> [DATA PROVIDED]:
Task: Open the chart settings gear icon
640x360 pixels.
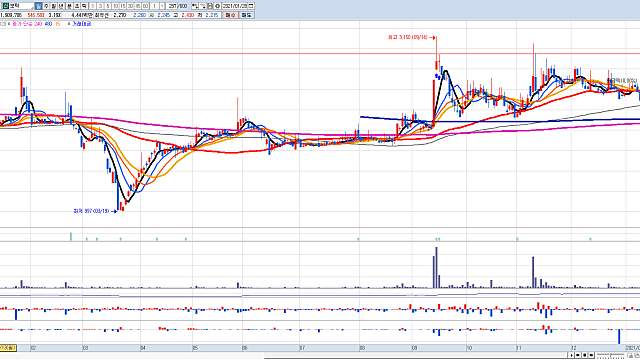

...

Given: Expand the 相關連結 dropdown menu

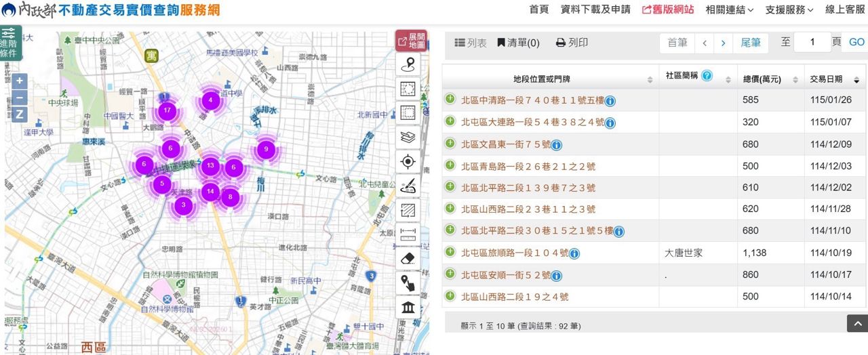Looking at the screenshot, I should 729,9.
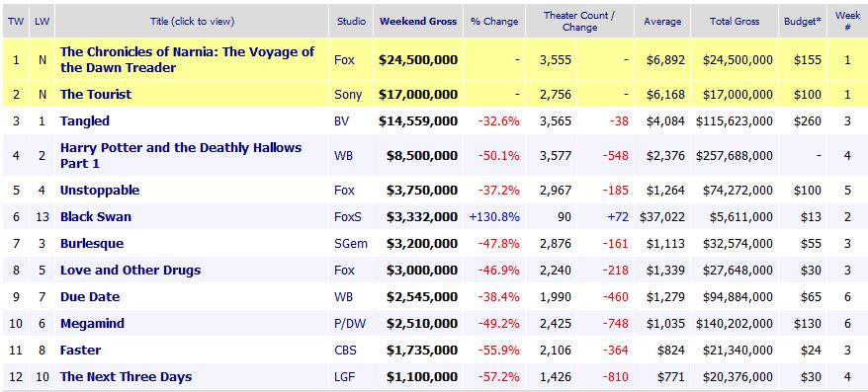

...

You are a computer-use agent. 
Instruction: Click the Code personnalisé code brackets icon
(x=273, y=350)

> [TASK TO COMPLETE]: Look above for the line holding "Task: Open the chart settings gear icon". Print it and every line after it, exactly, through the line holding "640x360 pixels.".

> [FINAL ANSWER]:
Task: Open the chart settings gear icon
640x360 pixels.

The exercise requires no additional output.